I live in Nokomis, a small town in Saskatchewan. My small-town roots have shaped my character as well as my journey with my cleft lip and palate.
I consider myself extremely lucky. I don’t remember a time when I haven’t been accepting and upfront about my facial difference. A big reason is my family, both nuclear and extended, who have always been there to support me through 14 surgeries, the speech therapy sessions that continue to this day, and other treatments throughout my childhood and adolescence.
I escaped the bullying that is often experienced by students with facial differences. My school was so small that I was never “the new kid”, and bullying was not tolerated in any form.
Meeting other kids who had similar experiences to mine also played a huge part. I was introduced to Camp Trailblazers in 2014 and never looked back, attending six years in a row. I was set to volunteer for the first time this summer when COVID-19 hit.
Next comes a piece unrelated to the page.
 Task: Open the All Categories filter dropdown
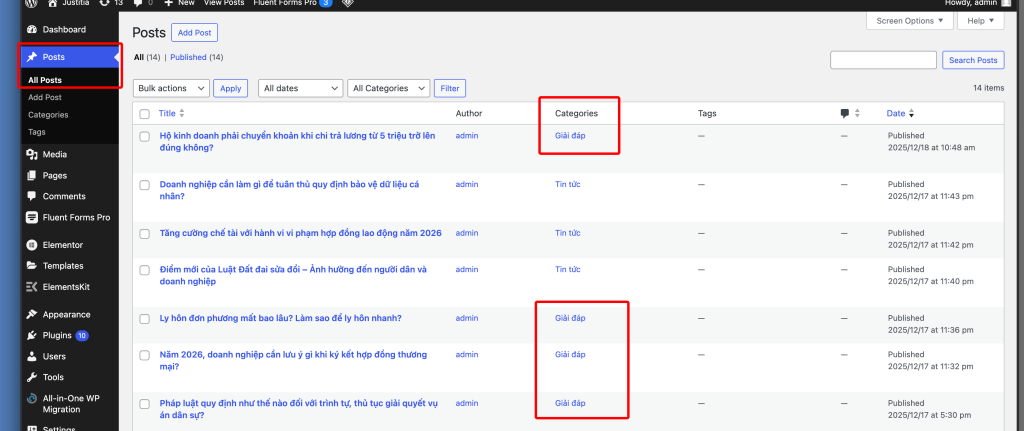(388, 88)
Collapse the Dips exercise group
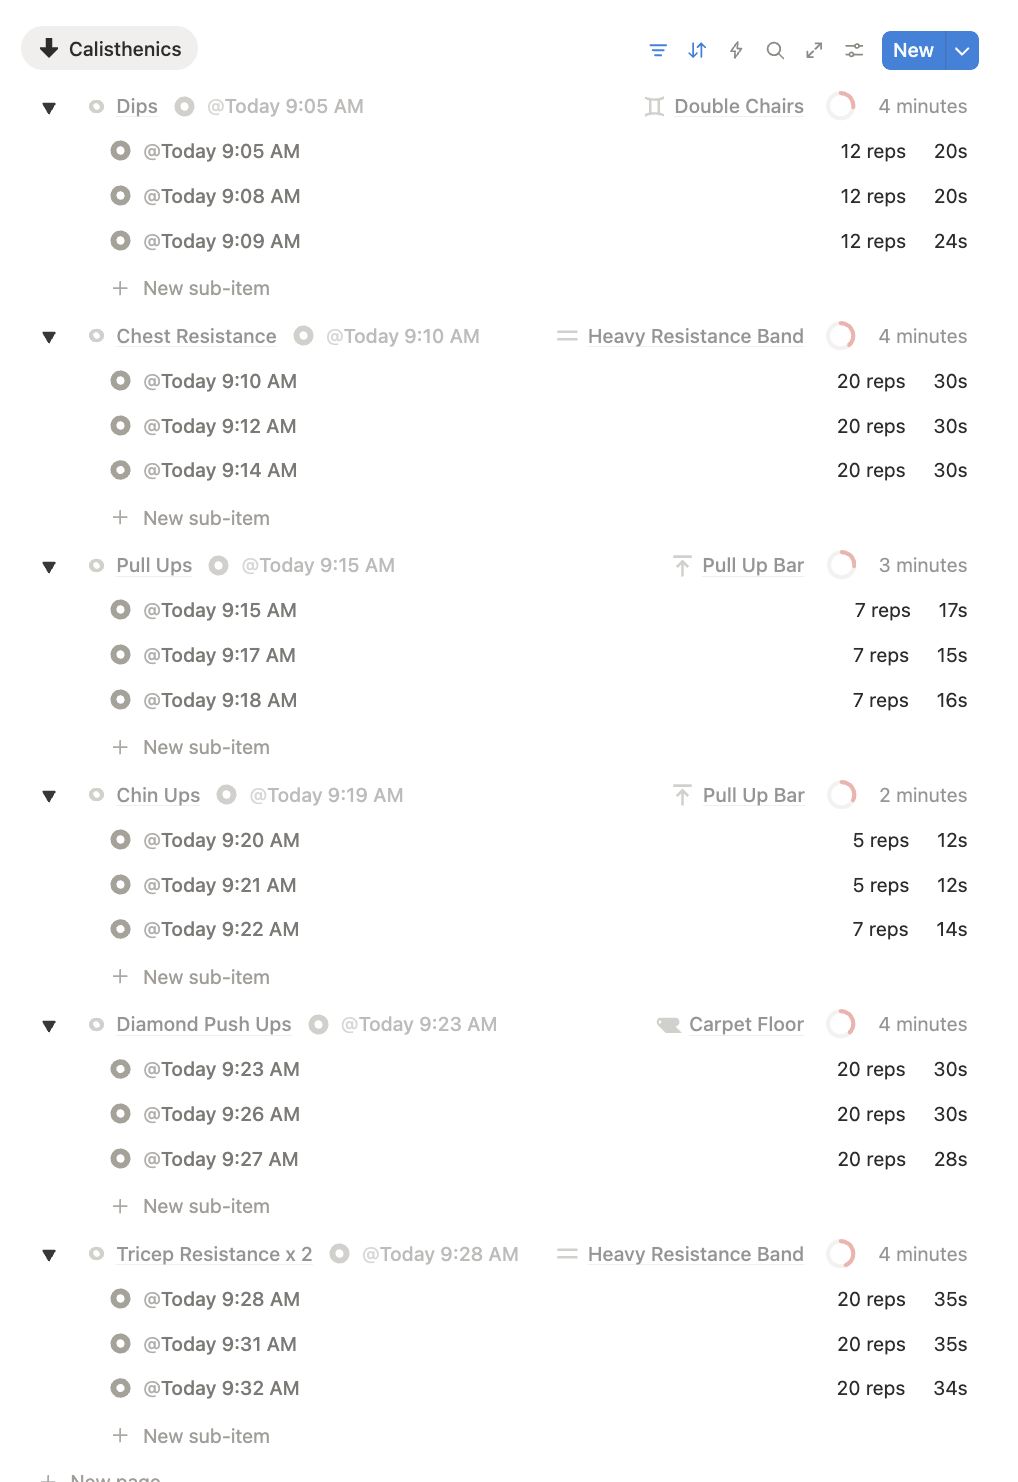Image resolution: width=1018 pixels, height=1482 pixels. pos(49,108)
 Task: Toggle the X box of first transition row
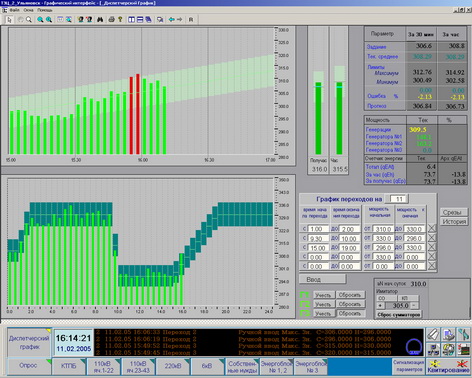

When I encounter negative reactions from others, I always use the self-advocacy skills I’ve learned. I’m aware that my facial difference is the reason some people might choose not to speak to me or get to know me. That’s their choice – but I don’t let their choices impact mine.
This fall, I am entering the first year of a toxicology program at university. My goal is to become a lawyer, which makes my determination to overcome my speech challenges even greater.
I want to help educate the community on facial differences because people should pause before jumping to stereotypes. We all have struggles. People with a facial difference just happen to have struggles that are visible.
I am understanding. I am always willing to lend a hand. I am supported.